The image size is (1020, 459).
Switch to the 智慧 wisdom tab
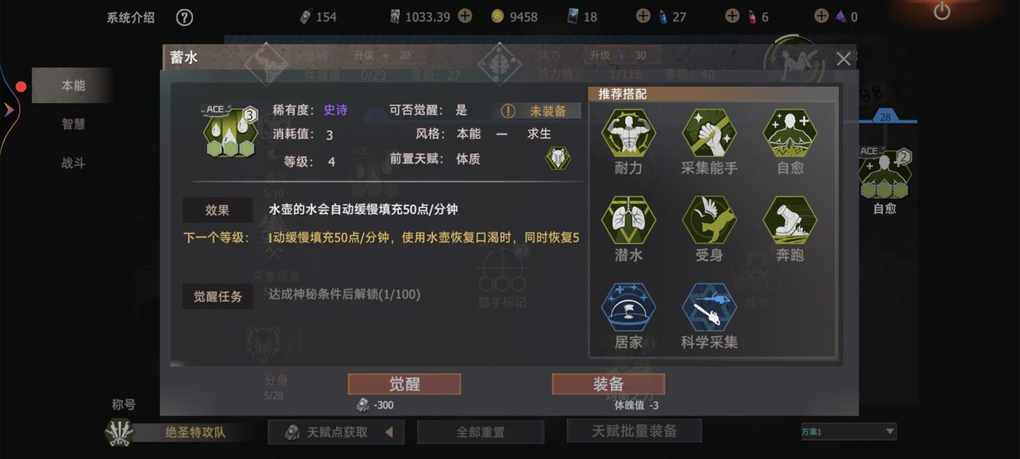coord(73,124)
--
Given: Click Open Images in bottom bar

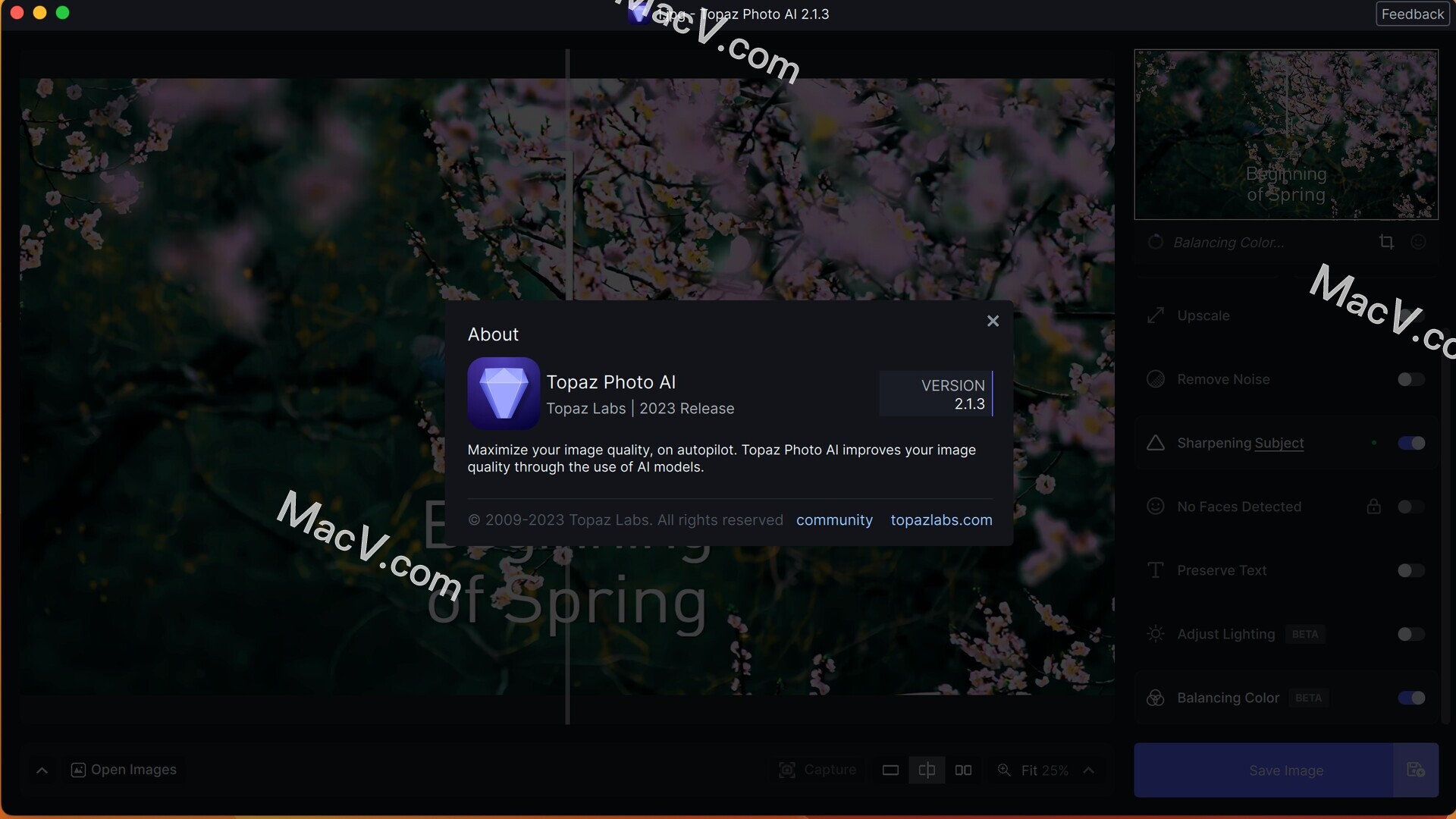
...
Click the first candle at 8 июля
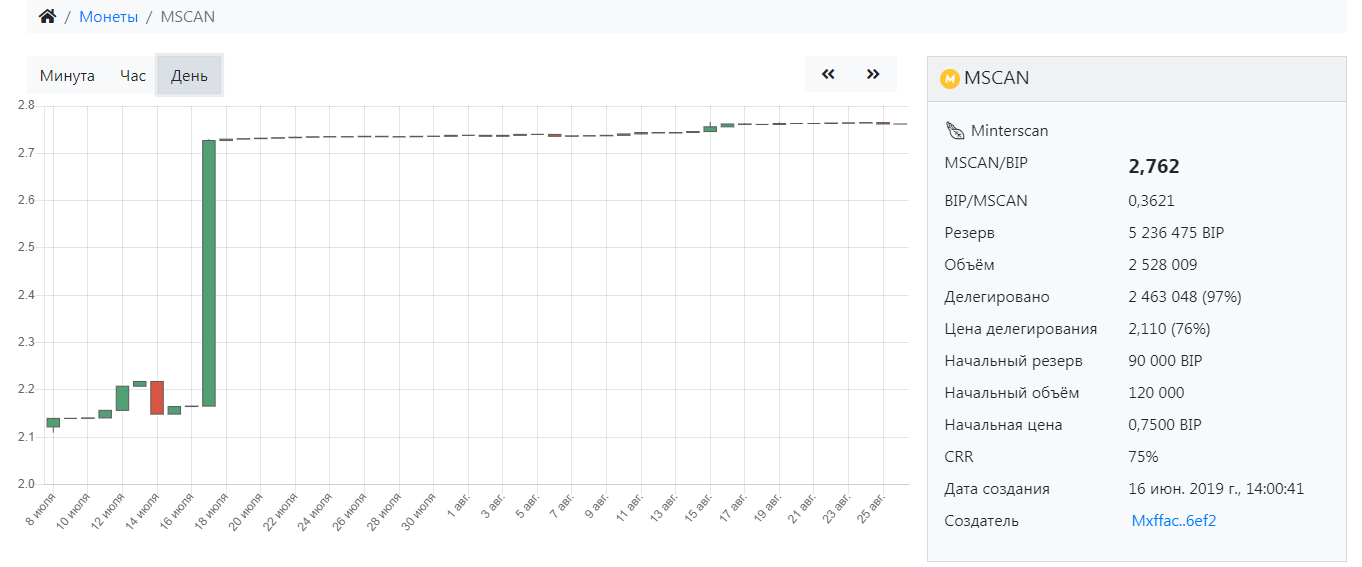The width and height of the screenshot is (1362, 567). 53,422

> [WRITTEN INSTRUCTION]:
Can you rewrite the records from the line with "The image size is (1020, 459)." to the line with "coord(73,124)", substituting "section" for "tab" and keeping everything else the same? Leave the pictures out of your answer.

> [ANSWER TO THE PROBLEM]:
The image size is (1020, 459).
Switch to the 智慧 wisdom section
coord(73,124)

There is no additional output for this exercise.